Perhaps ironically, the Romans used their cavalry like Alexander and Hellenistic armies used their light infantry: holding forces designed to keep the flanks of the battlefield busy while the decisive action happened somewhere else.
Bret Devereaux, “Collections: Phalanx’s Twilight, Legion’s Triumph, Part IIa: How a Legion Fights”, A Collection of Unmitigated Pedantry, 2024-02-09.
1. On this, see Burns, M. T. “The Homogenisation of Military Equipment under the Roman Republic”. In Romanization? Digressus Supplement I. London: Institute of Archaeology, University College London, 2003.
2. On this, M.J. Taylor, “Roman Infantry Tactics in the Mid-Republic: A Reassessment”, Historia 63.3 (2014): 301-322.
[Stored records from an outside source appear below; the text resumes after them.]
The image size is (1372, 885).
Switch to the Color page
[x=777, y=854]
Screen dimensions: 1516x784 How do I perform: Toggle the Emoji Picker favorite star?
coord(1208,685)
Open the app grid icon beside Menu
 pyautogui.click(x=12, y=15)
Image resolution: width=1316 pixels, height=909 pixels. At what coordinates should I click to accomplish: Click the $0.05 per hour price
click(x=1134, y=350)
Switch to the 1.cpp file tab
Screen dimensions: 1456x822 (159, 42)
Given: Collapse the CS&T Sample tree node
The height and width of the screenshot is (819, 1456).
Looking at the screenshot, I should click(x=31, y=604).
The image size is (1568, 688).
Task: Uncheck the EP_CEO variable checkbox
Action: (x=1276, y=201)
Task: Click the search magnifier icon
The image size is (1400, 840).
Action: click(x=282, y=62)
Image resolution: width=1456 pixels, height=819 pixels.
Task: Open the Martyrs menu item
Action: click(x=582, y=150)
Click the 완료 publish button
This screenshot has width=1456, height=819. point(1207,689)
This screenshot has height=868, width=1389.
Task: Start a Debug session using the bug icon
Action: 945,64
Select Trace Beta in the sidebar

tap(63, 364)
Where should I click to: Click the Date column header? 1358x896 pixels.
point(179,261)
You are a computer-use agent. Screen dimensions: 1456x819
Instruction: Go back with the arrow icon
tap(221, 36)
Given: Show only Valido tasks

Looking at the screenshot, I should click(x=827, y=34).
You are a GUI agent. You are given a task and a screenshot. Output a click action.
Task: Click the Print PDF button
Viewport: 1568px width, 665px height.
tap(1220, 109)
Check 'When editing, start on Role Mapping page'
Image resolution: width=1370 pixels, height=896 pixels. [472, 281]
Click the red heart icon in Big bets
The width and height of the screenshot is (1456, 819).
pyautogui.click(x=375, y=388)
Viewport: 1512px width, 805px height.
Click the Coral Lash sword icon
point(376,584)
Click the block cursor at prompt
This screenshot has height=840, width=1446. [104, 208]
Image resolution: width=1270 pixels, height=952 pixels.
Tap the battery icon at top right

3. To expound at some length on my own thoughts on how I think the wealth/age issue was probably managed, Dionysius (4.19.2) claims that the Romans recruited by centuries in the comitia centuriata such that the wealthy, divided into fewer voting blocks, served more often, and we know from Polybius that the maximum period of service for the infantry was sixteen years and from some math done by N. Rosenstein in Rome at War (2004) that the average service must have been around seven years. My suspicion, which I cannot prove is that the very poorest Roman assidui (men liable for conscription) might have only been serving fewer years on average and so it wasn’t a problem having them do all of their service as velites (the only role they can afford), whereas wealthier Romans (my guess is pedites IV and up) are the ones who age into the heavy infantry, with pedites I, whose members probably serve more than the seven-year average (perhaps around 10?) might make up close to 40% of the actual heavy infantry body (which is their balance in the comitia centuriata). The velites thus serves two important functions: a place to “blood” wealthier young Roman men to prepare them to stand firm in the heavy infantry line, as well as a place for poorer Romans to contribute militarily in a way they could afford. But I think that, once in the heavy infantry, the division between hastati, principes and triarii was – as Polybius says (6.21.7-9 and 6.23.1) – an age division, not a wealth division. Instead, the next wealth line is for the equites.
4. The data on this is compiled by Taylor, Soldiers & Silver (2020), 26-28.
5. Taylor, op. cit., 54-7 compiles examples.